#### Provided records
★ ★ ★ ★ ★

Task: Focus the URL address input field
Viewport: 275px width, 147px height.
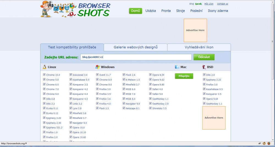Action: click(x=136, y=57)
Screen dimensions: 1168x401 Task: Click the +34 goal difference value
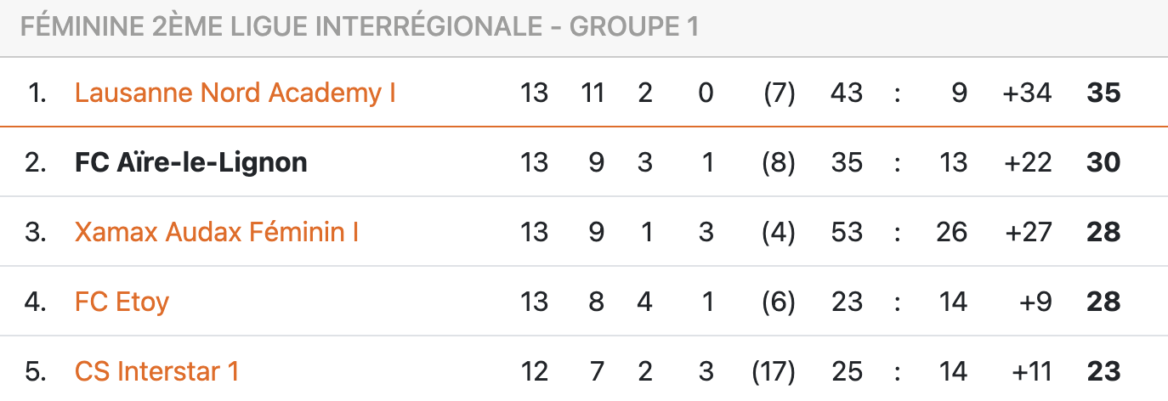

★ ★ ★ ★ ★

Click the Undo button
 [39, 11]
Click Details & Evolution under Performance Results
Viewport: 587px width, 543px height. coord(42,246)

★ ★ ★ ★ ★

#### Exercise directions
Quote the lines above exactly, starting with the one that has "Task: Focus the URL address input field" and ending with the one that has "Screen dimensions: 1168x401"; drop the pictures and include nothing else.

#### Result below
Task: Focus the URL address input field
Viewport: 275px width, 147px height.
Action: click(x=136, y=57)
Screen dimensions: 1168x401 Task: Click the +34 goal difference value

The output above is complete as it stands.